Pixel coordinate grounding data:
###

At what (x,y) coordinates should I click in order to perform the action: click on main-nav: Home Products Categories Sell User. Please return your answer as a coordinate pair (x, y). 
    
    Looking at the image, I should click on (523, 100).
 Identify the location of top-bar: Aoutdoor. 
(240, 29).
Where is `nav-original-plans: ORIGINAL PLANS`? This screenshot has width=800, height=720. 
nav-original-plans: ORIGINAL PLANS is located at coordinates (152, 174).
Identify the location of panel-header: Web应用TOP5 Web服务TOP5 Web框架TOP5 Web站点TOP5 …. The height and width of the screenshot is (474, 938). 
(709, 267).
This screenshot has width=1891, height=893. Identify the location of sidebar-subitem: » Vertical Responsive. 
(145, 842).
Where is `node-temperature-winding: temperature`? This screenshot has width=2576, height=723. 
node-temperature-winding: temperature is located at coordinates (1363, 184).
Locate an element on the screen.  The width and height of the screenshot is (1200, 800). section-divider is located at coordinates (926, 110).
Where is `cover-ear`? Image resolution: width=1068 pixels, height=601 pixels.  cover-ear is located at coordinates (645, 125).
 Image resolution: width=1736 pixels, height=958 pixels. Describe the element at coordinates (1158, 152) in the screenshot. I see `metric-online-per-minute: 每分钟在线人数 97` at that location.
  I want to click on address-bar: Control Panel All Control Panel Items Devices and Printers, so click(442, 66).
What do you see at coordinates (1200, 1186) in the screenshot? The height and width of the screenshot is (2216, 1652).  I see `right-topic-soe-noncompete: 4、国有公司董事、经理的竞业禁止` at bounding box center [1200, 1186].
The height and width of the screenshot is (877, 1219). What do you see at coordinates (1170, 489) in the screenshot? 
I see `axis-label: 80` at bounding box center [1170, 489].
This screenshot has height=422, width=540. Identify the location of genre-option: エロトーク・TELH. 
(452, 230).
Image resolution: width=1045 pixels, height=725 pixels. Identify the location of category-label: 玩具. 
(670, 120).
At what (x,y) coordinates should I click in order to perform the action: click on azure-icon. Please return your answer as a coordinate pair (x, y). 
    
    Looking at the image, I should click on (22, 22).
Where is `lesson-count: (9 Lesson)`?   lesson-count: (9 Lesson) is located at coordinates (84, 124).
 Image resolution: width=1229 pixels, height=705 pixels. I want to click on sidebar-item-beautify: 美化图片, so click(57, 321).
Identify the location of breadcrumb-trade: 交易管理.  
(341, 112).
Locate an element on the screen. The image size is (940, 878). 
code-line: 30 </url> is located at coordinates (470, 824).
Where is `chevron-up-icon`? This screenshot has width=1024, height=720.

###

JOB ITEM:
Swap every occurrence of "Identify the location of" in the lines above for "Find the position of", leaving the rest of the lines unchanged.

EXPECTED ANSWER:
At what (x,y) coordinates should I click in order to perform the action: click on main-nav: Home Products Categories Sell User. Please return your answer as a coordinate pair (x, y). 
    
    Looking at the image, I should click on (523, 100).
 Find the position of top-bar: Aoutdoor. 
(240, 29).
Where is `nav-original-plans: ORIGINAL PLANS`? This screenshot has width=800, height=720. 
nav-original-plans: ORIGINAL PLANS is located at coordinates (152, 174).
Find the position of panel-header: Web应用TOP5 Web服务TOP5 Web框架TOP5 Web站点TOP5 …. The height and width of the screenshot is (474, 938). 
(709, 267).
This screenshot has width=1891, height=893. Find the position of sidebar-subitem: » Vertical Responsive. 
(145, 842).
Where is `node-temperature-winding: temperature`? This screenshot has width=2576, height=723. 
node-temperature-winding: temperature is located at coordinates (1363, 184).
Locate an element on the screen.  The width and height of the screenshot is (1200, 800). section-divider is located at coordinates (926, 110).
Where is `cover-ear`? Image resolution: width=1068 pixels, height=601 pixels.  cover-ear is located at coordinates (645, 125).
 Image resolution: width=1736 pixels, height=958 pixels. Describe the element at coordinates (1158, 152) in the screenshot. I see `metric-online-per-minute: 每分钟在线人数 97` at that location.
  I want to click on address-bar: Control Panel All Control Panel Items Devices and Printers, so click(442, 66).
What do you see at coordinates (1200, 1186) in the screenshot? The height and width of the screenshot is (2216, 1652).  I see `right-topic-soe-noncompete: 4、国有公司董事、经理的竞业禁止` at bounding box center [1200, 1186].
The height and width of the screenshot is (877, 1219). What do you see at coordinates (1170, 489) in the screenshot? 
I see `axis-label: 80` at bounding box center [1170, 489].
This screenshot has height=422, width=540. Find the position of genre-option: エロトーク・TELH. 
(452, 230).
Image resolution: width=1045 pixels, height=725 pixels. Find the position of category-label: 玩具. 
(670, 120).
At what (x,y) coordinates should I click in order to perform the action: click on azure-icon. Please return your answer as a coordinate pair (x, y). 
    
    Looking at the image, I should click on (22, 22).
Where is `lesson-count: (9 Lesson)`?   lesson-count: (9 Lesson) is located at coordinates (84, 124).
 Image resolution: width=1229 pixels, height=705 pixels. I want to click on sidebar-item-beautify: 美化图片, so click(57, 321).
Find the position of breadcrumb-trade: 交易管理.  
(341, 112).
Locate an element on the screen. The image size is (940, 878). 
code-line: 30 </url> is located at coordinates (470, 824).
Where is `chevron-up-icon`? This screenshot has width=1024, height=720.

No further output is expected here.